Locate every line below that contains the word "screenshot" and copy it.

*Exercise data*
────

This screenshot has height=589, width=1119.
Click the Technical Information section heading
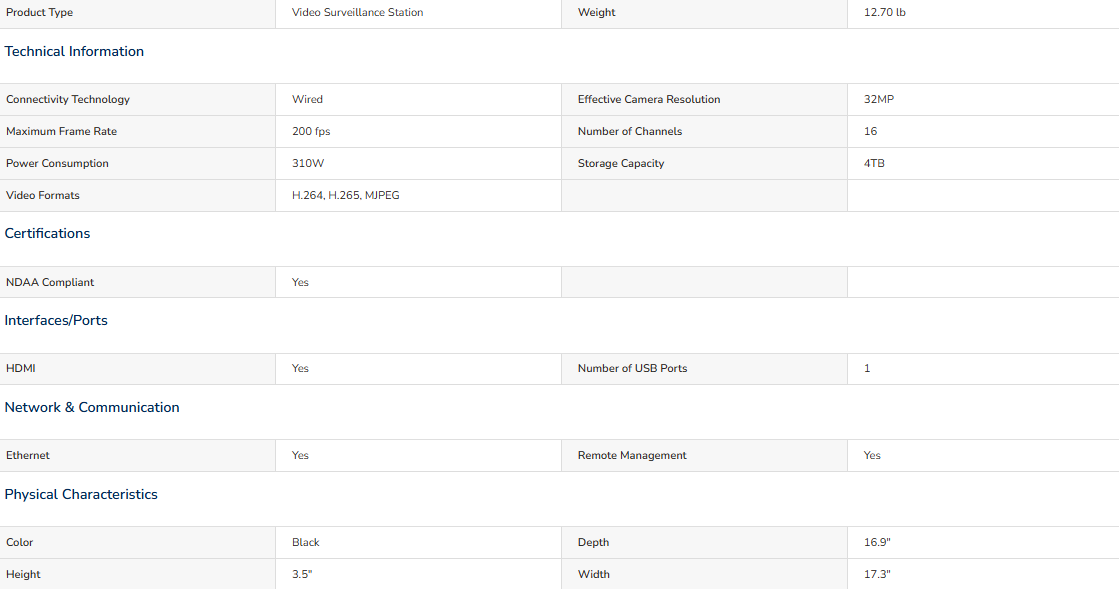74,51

────

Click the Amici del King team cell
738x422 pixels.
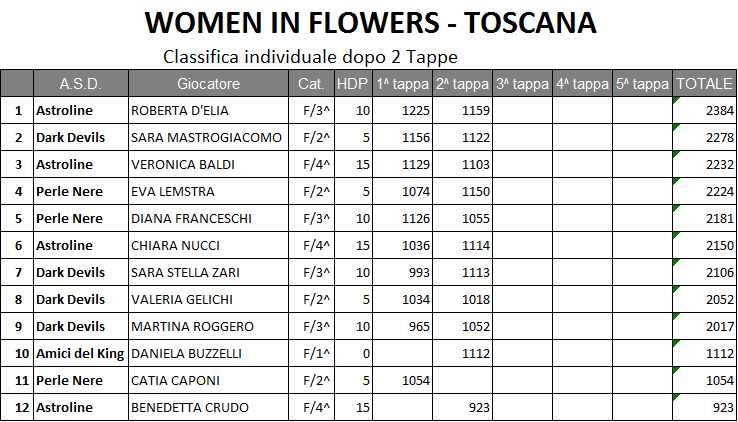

────

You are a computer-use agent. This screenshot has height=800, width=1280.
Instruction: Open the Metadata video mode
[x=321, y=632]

────

*Response to this task*
This screenshot has height=589, width=1119.
You are a computer-use agent. This screenshot has height=800, width=1280.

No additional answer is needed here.